### DETTAGLI DEL PROBLEMA
Puoi riscrivere il passo dell'intervista a Flavio Insinna da "Ma cosa c'è" fino a "addirittura dalle ammiratrici..." compreso, mettendo "umiltà" al posto di "modestia"?

### TESTO FORNITO
/---
Insinna: «Il mio segreto? Sono infaticabile»

Il popolare conduttore riprende «Affari tuoi»: «Sono come un mulo, non mi stanco mai. E sono leale, ho detto no a tutte le proposte»

da Roma

Flavio Insinna uno e due. Davanti alle telecamere esuberante, pirotecnico, irresistibile. Spenti i riflettori modesto, ritroso, pudico. Alla vigilia del gran ritorno con Affari tuoi, da stasera alle 20,30 la prima puntata, (seguita in prime time dall'ultima di Soliti ignoti, speciale con protagonisti i bambini) il trionfatore della scorsa stagione, Personaggio dell'Anno ai Telegatti e Premio Oscar tv, si conferma punta di diamante del palinsesto Rai. E quasi intimidito d'esserlo.
«Molti mi dicono che procedo per sottrazione, che gioco al ribasso. Insomma: che non mi monto la testa. E credo sia vero. Vesto ancora come quando non ero nessuno, e allo stadio ho sempre lo stesso abbonamento: distinti Curva Sud».
Ma cosa c'è dietro tanta, inusuale modestia? Scaramanzia? Buona educazione? O strategia furbastra?
«La mia massima è: volare bassi per schivare i sassi. Regola di famiglia. D'abitudine in casa mia non ci facciamo nessuno sconto; semmai lo facciamo agli altri. Eppoi io mi ripeto sempre: la penicillina l'hanno già scoperta, sulla luna ci sono già andati... tu, in fondo, non fai che dell'intrattenimento».
Dicono sia refrattario anche ai fan, impaurito addirittura dalle ammiratrici...
«Se mi fanno i complimenti m'imbarazzo, non dico che divento rosso ma poco ci manca. Mi riconosco solo la qualità del mulo: sono infaticabile. E mettiamoci anche leale. Per il resto fate voi. Quanto alle ammiratrici, a chi mi chiede “Ma che gli fai, alle donne?“, io rispondo: “La spesa“. E su quelle che impazziscono per una mia foto, commento: “Si vede che le hanno cullate vicino allo spigolo“».
\---
### INSIEME DI DATI
/---
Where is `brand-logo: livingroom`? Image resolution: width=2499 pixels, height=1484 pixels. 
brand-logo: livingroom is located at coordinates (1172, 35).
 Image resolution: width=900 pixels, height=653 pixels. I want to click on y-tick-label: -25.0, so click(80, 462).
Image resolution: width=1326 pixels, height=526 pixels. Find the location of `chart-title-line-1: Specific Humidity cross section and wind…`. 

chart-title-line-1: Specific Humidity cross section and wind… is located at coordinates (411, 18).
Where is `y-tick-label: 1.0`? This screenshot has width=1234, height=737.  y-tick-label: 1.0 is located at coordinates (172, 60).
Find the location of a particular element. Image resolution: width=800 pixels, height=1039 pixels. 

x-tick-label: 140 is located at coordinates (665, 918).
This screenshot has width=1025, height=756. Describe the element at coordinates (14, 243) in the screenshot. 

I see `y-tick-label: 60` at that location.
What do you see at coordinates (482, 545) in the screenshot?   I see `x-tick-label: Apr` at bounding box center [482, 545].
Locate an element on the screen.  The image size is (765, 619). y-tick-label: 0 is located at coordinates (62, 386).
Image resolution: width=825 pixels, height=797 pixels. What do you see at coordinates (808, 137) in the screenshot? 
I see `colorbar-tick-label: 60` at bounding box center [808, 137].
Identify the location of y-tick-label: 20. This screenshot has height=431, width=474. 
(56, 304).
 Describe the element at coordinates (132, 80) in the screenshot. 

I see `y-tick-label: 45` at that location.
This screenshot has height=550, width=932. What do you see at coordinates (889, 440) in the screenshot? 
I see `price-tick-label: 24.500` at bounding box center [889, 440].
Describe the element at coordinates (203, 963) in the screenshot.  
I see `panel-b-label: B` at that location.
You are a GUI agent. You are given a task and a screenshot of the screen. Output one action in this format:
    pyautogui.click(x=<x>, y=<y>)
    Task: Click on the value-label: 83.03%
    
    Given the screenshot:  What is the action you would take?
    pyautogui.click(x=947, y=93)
\---
### SOLUZIONE DELL'ESERCIZIO
Ma cosa c'è dietro tanta, inusuale umiltà? Scaramanzia? Buona educazione? O strategia furbastra?
«La mia massima è: volare bassi per schivare i sassi. Regola di famiglia. D'abitudine in casa mia non ci facciamo nessuno sconto; semmai lo facciamo agli altri. Eppoi io mi ripeto sempre: la penicillina l'hanno già scoperta, sulla luna ci sono già andati... tu, in fondo, non fai che dell'intrattenimento».
Dicono sia refrattario anche ai fan, impaurito addirittura dalle ammiratrici...